Concept

Douglas Rushkoff

Résumé
Douglas Mark Rushkoff (born February 18, 1961) is an American media theorist, writer, columnist, lecturer, graphic novelist, and documentarian. He is best known for his association with the early cyberpunk culture and his advocacy of open-source solutions to social problems. Rushkoff is most frequently regarded as a media theorist and is known for coining terms and concepts including viral media (or media virus), digital native, and social currency. He has written ten books on media, technology and culture. He wrote the first syndicated column on cyberculture for The New York Times Syndicate, as well as regular columns for The Guardian of London, Arthur, Discover, and the online magazines Daily Beast, and TheFeature.
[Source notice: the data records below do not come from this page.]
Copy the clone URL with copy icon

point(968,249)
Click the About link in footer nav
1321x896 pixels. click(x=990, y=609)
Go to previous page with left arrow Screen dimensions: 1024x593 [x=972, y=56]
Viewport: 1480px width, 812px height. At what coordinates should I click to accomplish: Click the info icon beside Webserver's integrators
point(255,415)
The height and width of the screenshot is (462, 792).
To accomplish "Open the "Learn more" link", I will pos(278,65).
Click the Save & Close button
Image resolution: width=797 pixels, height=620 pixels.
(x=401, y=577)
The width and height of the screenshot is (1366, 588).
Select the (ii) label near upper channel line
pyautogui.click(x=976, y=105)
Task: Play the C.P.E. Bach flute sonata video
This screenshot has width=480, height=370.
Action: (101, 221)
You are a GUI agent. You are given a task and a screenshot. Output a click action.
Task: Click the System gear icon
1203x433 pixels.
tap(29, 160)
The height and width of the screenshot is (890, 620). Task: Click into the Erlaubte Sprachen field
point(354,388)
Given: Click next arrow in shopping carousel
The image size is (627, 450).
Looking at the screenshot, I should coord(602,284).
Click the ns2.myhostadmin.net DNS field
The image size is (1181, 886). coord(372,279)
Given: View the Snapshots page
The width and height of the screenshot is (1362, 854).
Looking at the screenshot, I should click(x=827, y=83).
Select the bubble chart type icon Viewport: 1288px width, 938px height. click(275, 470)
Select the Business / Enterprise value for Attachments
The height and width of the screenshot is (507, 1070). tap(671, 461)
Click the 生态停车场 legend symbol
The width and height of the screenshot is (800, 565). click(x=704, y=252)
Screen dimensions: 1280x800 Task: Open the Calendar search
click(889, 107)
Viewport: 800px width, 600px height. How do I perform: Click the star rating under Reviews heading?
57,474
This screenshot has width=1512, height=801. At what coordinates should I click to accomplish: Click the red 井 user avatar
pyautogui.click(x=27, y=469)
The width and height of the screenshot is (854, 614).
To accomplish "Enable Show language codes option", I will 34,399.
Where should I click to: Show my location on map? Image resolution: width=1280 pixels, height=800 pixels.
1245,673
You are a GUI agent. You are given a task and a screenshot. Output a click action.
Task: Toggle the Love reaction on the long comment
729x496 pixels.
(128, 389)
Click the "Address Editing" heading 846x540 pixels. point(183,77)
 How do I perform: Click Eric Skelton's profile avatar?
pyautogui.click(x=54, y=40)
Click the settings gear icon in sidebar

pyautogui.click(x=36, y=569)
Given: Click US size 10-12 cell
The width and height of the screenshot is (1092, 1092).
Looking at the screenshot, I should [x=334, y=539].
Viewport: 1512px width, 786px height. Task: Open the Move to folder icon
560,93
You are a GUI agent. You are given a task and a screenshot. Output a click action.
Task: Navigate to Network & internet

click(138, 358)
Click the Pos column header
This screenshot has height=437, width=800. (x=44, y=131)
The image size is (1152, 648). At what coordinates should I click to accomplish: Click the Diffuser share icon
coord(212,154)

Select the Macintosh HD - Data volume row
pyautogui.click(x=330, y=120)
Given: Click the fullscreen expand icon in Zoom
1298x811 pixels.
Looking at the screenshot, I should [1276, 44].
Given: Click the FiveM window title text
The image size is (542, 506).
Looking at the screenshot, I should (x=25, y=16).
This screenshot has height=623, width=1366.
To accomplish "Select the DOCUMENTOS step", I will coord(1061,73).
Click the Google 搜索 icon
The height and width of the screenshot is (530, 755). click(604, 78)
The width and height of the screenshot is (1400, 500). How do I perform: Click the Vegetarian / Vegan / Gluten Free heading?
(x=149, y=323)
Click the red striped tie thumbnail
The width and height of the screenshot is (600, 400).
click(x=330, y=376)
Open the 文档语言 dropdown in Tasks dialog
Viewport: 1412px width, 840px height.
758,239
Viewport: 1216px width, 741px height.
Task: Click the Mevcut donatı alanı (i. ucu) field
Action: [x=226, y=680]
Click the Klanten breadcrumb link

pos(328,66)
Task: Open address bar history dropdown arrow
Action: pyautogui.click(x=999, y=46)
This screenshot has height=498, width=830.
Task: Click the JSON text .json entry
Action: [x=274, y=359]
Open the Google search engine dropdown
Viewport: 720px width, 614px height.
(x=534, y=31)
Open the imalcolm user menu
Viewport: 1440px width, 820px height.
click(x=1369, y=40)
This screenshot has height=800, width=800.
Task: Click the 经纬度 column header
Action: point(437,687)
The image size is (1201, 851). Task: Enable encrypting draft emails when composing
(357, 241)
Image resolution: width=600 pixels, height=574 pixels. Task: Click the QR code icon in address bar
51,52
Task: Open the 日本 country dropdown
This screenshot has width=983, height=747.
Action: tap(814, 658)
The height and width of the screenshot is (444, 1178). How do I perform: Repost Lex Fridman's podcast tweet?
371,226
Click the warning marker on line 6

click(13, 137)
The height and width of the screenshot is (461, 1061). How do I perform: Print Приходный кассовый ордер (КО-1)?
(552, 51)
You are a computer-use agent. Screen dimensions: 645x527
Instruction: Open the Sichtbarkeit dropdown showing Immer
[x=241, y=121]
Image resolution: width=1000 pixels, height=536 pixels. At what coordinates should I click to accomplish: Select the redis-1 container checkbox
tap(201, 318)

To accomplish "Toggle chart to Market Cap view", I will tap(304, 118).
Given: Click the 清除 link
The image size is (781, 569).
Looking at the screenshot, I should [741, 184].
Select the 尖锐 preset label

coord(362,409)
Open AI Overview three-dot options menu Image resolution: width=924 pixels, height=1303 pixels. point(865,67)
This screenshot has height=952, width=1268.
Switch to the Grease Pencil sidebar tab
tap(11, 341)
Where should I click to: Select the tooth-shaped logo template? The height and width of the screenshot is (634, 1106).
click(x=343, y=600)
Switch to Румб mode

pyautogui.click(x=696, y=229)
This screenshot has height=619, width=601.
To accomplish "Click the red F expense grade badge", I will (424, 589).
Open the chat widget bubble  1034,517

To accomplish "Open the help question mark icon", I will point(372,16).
Rushkoff is currently Professor of Media Theory and Digital Economics at the City University of New York, Queens College. He has previously lectured at The New School University in Manhattan and the Interactive Telecommunications Program at New York University's Tisch School of the Arts, where he created the Narrative Lab. In 2012, Rushkoff was declared the sixth most influential thinker in the world by MIT Technology Review, following Steven Pinker, David Graeber, Nobel prize-winner Daniel Kahneman, Thilo Sarrazin, and Richard Florida. Rushkoff was born in New York City, New York, and is the son of Sheila, a psychiatric social worker, and Marvin Rushkoff, a hospital administrator. He graduated from Princeton University in 1983. He moved to Los Angeles and completed a Master of Fine Arts in Directing from the California Institute of the Arts. Later he took up a post-graduate fellowship from the American Film Institute. He was a PhD candidate at Utrecht University's New Media Program, writing a dissertation on new media literacies, which was approved in June, 2012. Rushkoff emerged in the early 1990s as an active member of the cyberpunk movement, developing friendships and collaborations with people including Timothy Leary, RU Sirius, Paul Krassner, Robert Anton Wilson, Ralph Abraham, Terence McKenna, Genesis P-Orridge, Ralph Metzner, Grant Morrison, Mark Pesce, Erik Davis, and other writers, artists and philosophers interested in the intersection of technology, society and culture.